### Exercise requirements
Hunt through the entries for the word "agent" and copy each line in which it appears.

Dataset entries
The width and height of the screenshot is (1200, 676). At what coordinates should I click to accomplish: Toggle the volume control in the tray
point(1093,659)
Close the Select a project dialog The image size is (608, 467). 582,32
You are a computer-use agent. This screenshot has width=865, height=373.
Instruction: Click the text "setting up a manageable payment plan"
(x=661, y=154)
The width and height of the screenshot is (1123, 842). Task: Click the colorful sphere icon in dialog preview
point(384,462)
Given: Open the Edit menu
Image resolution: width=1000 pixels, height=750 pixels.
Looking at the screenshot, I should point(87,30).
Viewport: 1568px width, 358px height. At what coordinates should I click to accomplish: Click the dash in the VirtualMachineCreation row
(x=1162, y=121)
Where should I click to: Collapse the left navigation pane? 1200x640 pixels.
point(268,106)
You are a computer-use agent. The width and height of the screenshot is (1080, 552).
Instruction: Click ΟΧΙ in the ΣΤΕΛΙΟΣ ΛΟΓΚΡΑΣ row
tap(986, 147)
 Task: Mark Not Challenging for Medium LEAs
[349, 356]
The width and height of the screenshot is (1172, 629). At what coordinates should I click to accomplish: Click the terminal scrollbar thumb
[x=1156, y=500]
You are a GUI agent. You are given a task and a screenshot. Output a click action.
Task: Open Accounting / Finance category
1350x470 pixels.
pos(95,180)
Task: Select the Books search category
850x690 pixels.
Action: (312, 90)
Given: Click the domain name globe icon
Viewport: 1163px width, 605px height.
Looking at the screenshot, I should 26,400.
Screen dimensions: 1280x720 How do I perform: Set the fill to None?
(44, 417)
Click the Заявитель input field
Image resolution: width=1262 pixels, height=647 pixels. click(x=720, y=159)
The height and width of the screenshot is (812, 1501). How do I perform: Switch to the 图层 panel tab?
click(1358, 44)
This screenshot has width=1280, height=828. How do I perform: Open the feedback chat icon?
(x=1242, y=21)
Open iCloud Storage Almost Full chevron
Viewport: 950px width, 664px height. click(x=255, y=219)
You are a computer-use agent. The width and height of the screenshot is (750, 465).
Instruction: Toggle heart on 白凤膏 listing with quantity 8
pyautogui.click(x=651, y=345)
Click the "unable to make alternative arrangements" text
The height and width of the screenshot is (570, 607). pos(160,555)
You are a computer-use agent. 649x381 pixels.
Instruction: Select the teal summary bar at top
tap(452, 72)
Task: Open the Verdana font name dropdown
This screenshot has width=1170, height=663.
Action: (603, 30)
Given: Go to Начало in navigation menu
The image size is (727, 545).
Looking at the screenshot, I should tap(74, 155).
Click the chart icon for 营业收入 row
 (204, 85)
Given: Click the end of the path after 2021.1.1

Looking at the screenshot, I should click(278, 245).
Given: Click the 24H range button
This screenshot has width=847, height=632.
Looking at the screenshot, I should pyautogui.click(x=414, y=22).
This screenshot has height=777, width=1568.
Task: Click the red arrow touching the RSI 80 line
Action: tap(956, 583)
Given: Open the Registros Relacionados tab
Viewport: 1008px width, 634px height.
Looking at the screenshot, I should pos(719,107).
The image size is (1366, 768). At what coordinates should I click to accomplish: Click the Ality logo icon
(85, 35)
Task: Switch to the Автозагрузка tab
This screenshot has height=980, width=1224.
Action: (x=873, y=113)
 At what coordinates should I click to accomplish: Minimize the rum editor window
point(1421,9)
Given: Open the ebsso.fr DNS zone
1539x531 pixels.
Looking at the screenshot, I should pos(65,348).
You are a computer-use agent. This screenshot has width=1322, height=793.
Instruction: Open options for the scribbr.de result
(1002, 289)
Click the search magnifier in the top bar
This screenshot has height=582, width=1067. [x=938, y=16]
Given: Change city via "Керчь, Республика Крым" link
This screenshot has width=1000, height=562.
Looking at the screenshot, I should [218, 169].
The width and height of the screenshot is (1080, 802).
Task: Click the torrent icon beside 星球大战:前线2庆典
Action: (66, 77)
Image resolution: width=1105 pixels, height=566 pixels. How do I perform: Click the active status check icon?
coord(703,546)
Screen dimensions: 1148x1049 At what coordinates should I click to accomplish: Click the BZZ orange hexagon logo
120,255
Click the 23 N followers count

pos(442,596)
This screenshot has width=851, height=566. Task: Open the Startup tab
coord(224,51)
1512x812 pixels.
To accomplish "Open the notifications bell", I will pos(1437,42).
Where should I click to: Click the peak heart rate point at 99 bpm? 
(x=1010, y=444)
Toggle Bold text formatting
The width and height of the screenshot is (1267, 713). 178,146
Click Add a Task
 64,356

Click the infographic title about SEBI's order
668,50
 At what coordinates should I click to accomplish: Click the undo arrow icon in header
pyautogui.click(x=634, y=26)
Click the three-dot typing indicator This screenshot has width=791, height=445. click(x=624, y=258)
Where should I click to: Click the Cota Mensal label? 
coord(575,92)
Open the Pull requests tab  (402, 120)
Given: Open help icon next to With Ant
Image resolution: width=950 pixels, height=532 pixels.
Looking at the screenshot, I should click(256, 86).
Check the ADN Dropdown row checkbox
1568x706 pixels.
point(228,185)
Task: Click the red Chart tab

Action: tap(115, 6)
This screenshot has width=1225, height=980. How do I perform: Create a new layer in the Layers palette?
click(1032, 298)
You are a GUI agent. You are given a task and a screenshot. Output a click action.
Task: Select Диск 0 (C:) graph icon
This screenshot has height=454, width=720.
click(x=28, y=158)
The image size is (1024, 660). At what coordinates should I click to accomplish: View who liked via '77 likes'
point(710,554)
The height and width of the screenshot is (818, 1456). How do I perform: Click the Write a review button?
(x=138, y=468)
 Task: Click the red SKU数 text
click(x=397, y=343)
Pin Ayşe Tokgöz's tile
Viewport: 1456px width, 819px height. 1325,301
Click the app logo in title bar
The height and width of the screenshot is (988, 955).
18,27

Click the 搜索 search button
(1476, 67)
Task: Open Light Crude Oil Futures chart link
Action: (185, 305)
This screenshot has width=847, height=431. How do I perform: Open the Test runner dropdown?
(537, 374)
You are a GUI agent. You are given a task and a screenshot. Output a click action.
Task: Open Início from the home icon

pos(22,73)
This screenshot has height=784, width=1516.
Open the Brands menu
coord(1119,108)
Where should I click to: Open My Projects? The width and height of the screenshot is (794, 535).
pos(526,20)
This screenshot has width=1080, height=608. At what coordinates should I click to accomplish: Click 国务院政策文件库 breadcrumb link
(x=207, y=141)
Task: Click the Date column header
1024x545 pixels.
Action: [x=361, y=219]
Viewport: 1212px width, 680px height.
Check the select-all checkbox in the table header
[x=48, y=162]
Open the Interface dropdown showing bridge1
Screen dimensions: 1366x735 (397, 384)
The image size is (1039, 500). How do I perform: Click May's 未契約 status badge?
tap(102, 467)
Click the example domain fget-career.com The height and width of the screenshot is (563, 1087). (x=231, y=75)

### Result of this task
You are a computer-use agent. This screenshot has width=865, height=373.
You are a computer-use agent. The width and height of the screenshot is (1080, 552).
You are a GUI agent. You are given a task and a screenshot. Output a click action.
You are a computer-use agent. The width and height of the screenshot is (750, 465).
You are a computer-use agent. 649x381 pixels.
You are a computer-use agent. This screenshot has width=1322, height=793.
You are a GUI agent. You are given a task and a screenshot. Output a click action.
You are a GUI agent. You are given a task and a screenshot. Output a click action.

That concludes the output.